Friday, September 20, 2013

If It Ain't Broke

I did not realize this when writing it, but my last post was a celebration of the first in a long line of things this semester that have failed to comprehend the old adage, "If it ain't broke, don't fix it." There was essentially nothing wrong with the old football seating system, yet we changed it - and look at us now. The entire back half of the senior section has been reduced to a faceless mass of high confusion and higher BACs. Despite this clear model in favor of not fixing things that are not broken, though, the world has just gone on doing that same thing in the weeks since my last post. The iPhone has gone and completely redone itself for no discernible reason. My lungs are staging a full-scale mutiny against the rest of my body. Chaos reigns. So naturally, I'm blogging about it.

Though this should come as a surprise to probably zero people, I have a lot of feelings about the iPhone's new "iOS 7." For those of you who don't have iPhones - or who, like my parents, do have iPhones but don't center your lives around reading things on the Internet about how disappointed people are with their $200 portable telephones - the news here is that the people behind iPhone have redesigned the phone's operating system. Some new features, like the easily accessible flashlight, are great. Others, like the inexplicable shift in the search bar from left-of-home-screen limbo to barely accessible ether above the home screen, are mostly confusing. I don't know. Google them.

The primary change in the iOS 6-7 shift, though, is in design. This is where my substantial lot of feelings comes in. iOS 7 has introduced a new, "sleeker" design for pretty much all facets of the phone, but the change that's easiest to see is in the various icons for the built-in apps of the home screen. Under the old operating system, the home screen of an iPhone looked more or less like this:

The good ol' days. 

With iOS 7 - which, yes, does sound remarkably like "Iowa Seven" when said out loud - the home screen looks roughly like this: 

Every icon takes on a different shade of neon, and the icons all take on the exact same shade of "minimalism." The only primary color on my entire home screen is the angry red sliver in the corner telling me that I need to plug my phone in to the charger. I can't tell you exactly how much battery life I have left, because that percentage - like every other word and number on iOS 7 - is displayed in an impossibly thin, white font that is right around 100% impossible to read. The shades of blue and green in my text messages grow increasingly, distractingly light as one reads back in time, showing us all that Apple clearly did not notice when ombre stopped being cool. Luckily, as long as you own a moderately high-powered magnifying glass, the numbers of the time on the lock screen are still totally legible. 

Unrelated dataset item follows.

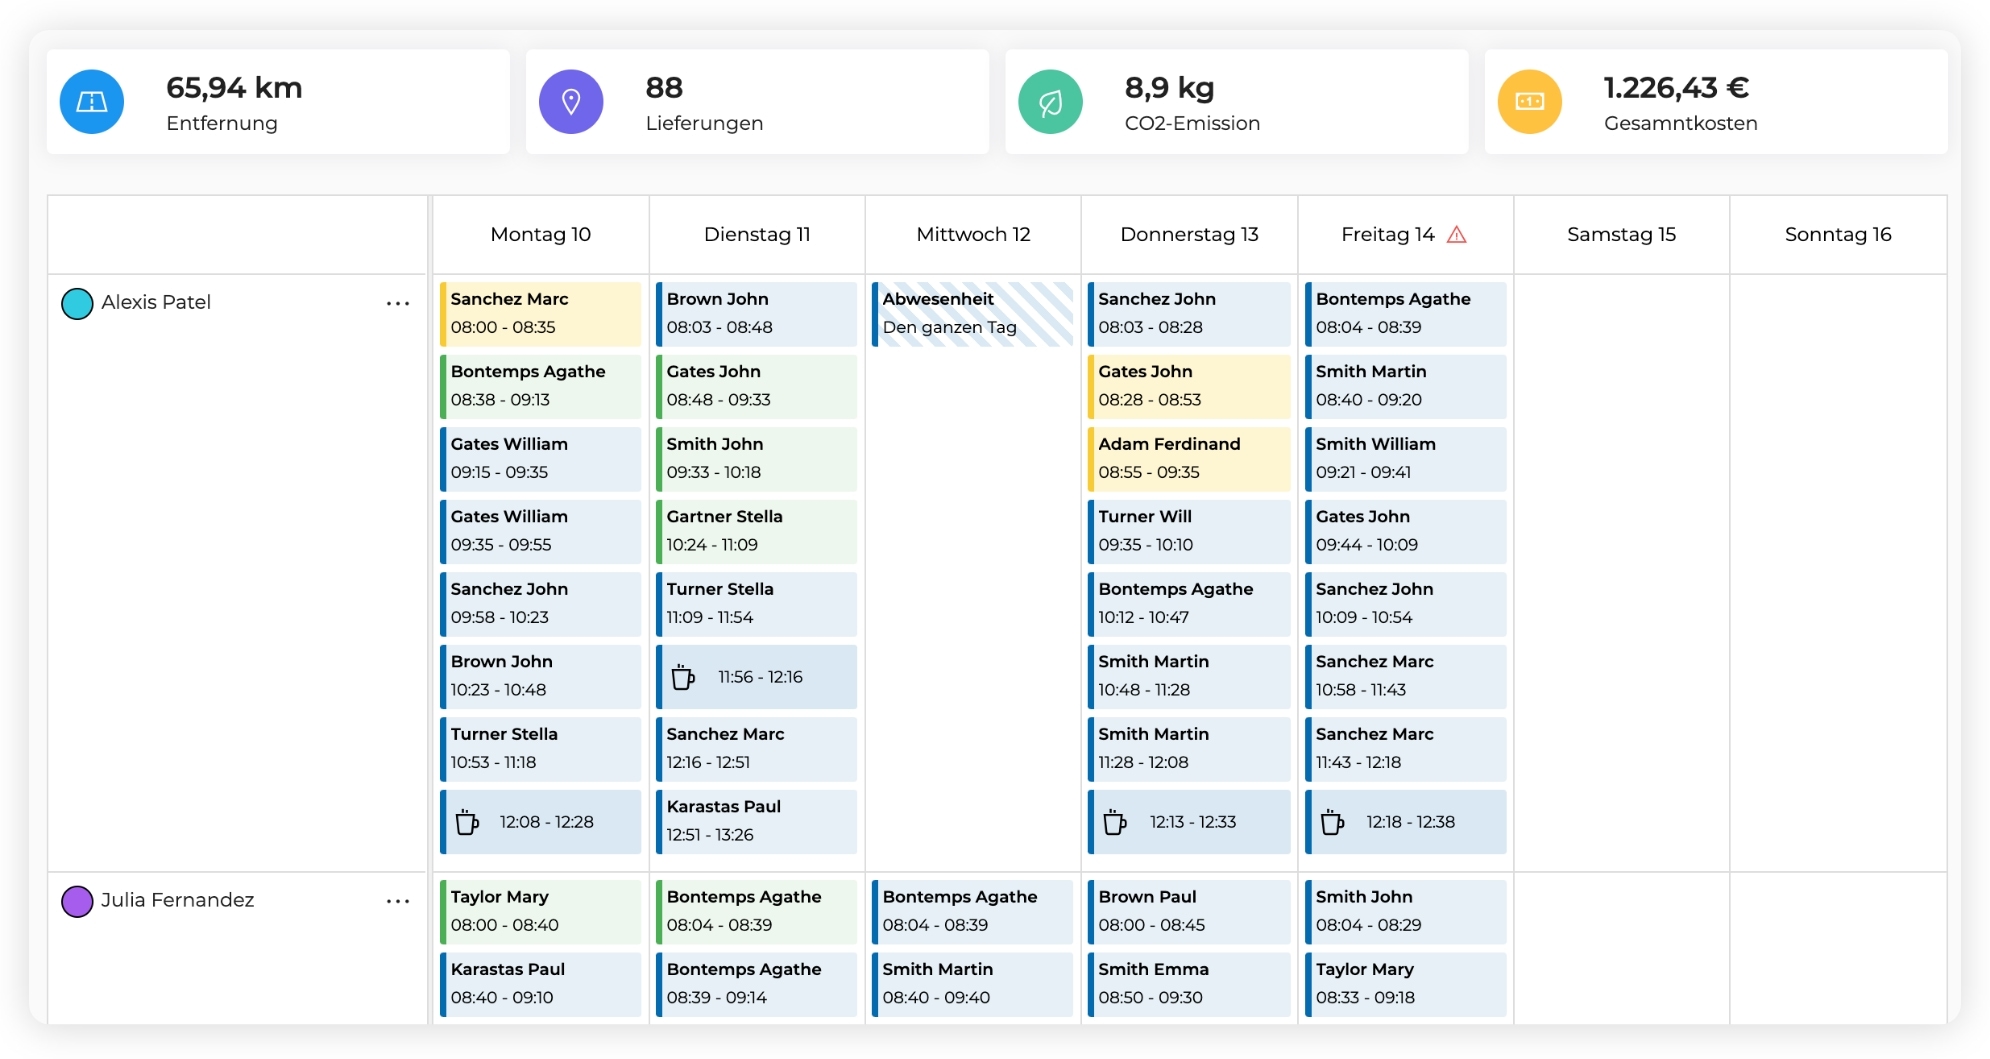
Task: Click Julia Fernandez's purple color circle
Action: (77, 901)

iPhone, you know, I think I'm probably going to like iOS 7. After all, the color scheme is vaguely reminiscent of the pencil bag of a seventh grade girl, and that's generally how I like to think of my life, too. But what was so wrong with iOS 6? Who complained about that? I think the new system will be just fine, eventually, I'm just lost as to why we needed a new system in the first place. 

At present, I am having an similar argument to this one with my lungs. You see, two weekends ago, there was nothing whatsoever wrong with my general health. I wasn't coughing. I didn't have a fever. I was feeling, in fact, quite dandy! Certainly, with the exception of my general lack of physical fitness, nothing here was broken, and nothing needed any fixing. My lungs, however, disagreed. "Sarah," they said, "something is wrong here. You're one of four cast members in a musical next weekend, and you can sing just fine!" This, thought my lungs, is simply not enough of a challenge. To ameliorate this lack of challenge in my life, my lungs decided to start a slow and steady march straight out of my chest. Suddenly, days before our opening night, I was coughing. I was wheezing. I was losing my voice. When I walked more than about 40 feet in a straight line, I was panting like I had recently completed a half-marathon. This was great! Somehow, through a fog of cough drops and mid-scene cough breaks, I finished the show, and the next day, finally dragged myself in to the health center. 

After about 10 minutes and one stethoscope-y attempt to listen to my labored, pathetic breathing with one of the St. Liam's doctors, the mystery of my mutinous lungs was solved: I have pneumonia! 

That's right, people: I did a full run of a four-person, no-intermission musical while I had pneumonia. Normally even I am not quite self-interested enough for a paragraph like this, but, like...let's just take a minute and think about that. I still wonder how exactly I am alive right now. Quite honestly, I'm still entertaining the possibility that this is all an illusion and that last weekend actually did kill me. To anyone who wants to come over and check my pulse: welcome. I have legally-obtained codeine!

This week, then, was a lovely prolonged attempt to still kind of do school while under the influence of right around 5000 milligrams of medicine per day. I have a sweet inhaler to carry around for cough emergencies, which, of course, I have forgotten to bring with me on most of the occasions of true cough emergencies that I've had this week. College: I am doing it right.

For a really fun game, I encourage you to follow me around tomorrow in my attempt to brave the student section of the football stadium without killing anyone in the wake of my inevitable Levaquin- and iOS 7-fueled rage. And hey, football team? Our record against Michigan State in the past couple of years is not broken. Let's not choose tomorrow to "fix" it.